The US Government has staggered into another shutdown, after an outspoken fiscal conservative in the Senate singlehandedly delayed action by Congress on a stopgap funding bill, wrapped up in a massive budget deal.

At midnight on Thursday (local time), funding authority for most federal agencies expired without any intervening action by Congress.

Missing the midnight deadline technically triggered a shutdown, but it could be brief.

The Senate was expected to approve the stopgap bill and budget deal after 1am, and send it to the House of Representatives.

Lawmakers in that chamber were deeply divided along party lines and passage was uncertain, but House Republican leaders said the package would be approved, possibly before the start of the work day.

If it is, there would be no practical interruption in federal government business. If it is not, the result would be an actual shutdown, the second of 2018, after a three-day shutdown in January.
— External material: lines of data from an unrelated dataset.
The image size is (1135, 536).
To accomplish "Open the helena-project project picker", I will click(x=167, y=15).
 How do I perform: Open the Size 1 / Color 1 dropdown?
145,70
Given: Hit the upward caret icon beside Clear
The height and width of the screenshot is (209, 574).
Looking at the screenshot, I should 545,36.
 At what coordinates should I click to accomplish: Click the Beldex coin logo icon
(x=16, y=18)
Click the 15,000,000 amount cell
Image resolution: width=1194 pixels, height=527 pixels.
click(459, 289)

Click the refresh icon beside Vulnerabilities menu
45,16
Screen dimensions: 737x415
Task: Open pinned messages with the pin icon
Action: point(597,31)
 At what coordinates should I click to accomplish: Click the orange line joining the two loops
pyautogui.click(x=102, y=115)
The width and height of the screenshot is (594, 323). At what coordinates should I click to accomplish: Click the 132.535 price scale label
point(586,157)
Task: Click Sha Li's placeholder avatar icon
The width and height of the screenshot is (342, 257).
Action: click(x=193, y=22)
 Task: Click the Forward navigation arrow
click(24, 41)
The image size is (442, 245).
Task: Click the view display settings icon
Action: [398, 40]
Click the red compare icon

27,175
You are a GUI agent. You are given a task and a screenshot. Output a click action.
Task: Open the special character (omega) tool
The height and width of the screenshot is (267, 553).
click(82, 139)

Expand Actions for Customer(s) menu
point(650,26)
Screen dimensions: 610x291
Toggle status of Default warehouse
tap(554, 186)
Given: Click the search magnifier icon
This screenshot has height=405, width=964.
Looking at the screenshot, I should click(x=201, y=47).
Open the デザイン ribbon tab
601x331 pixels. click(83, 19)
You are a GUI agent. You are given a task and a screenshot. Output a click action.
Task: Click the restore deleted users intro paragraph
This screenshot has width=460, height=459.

The midnight deadline was missed because of a nine-hour, on-again, off-again Senate floor speech by Senator Rand Paul, who objected to US$300b (NZ$416b) in deficit spending in the bill.

Earlier in the evening, the White House's Office of Management and Budget said it was preparing for a shutdown, if the stopgap bill did not win passage on time in Congress.

The US Office of Personnel Management sent an email to federal government employees at 12.06am, citing the expiry of funding and advising them to consult their agencies "for guidance on reporting for duty".

Mr Paul, a Kentucky Republican, said the overall budget bill that includes the stopgap measure would "loot the Treasury".

"The reason I'm here tonight is to put people on the spot,” he said. “I want them to feel uncomfortable.”

The Senate-crafted bill, backed by President Donald Trump, would end, for many months, the fiscal policy squabbling that has consumed Congress.

But it would be costly to US taxpayers and would further underscore a fundamental shift in Republican thinking that Mr Paul was trying to draw attention to.

Once known as the party of fiscal conservatism, the Republicans and Trump approved a sweeping tax overhaul bill in December that will add an estimated US$1.5t to the national debt over 10 years.

The new budget bill would raise military and domestic spending by almost $US300b over the next two years.

With no offsets in the form of other spending cuts or new tax revenues, that additional spending would be financed by borrowed money.

"I ran for office because I was very critical of President Obama's trillion- dollar deficits," Paul said.

"Now we have Republicans hand-in-hand with Democrats, offering us trillion-dollar deficits,” he said.

“Really, who is to blame? Both parties."

House Speaker Paul Ryan, who backs the bill, predicted the Republican-controlled House would pass it.

"I think we will," he said in a radio interview. "It's going to need bipartisan support.

“We are going to deliver our share of support."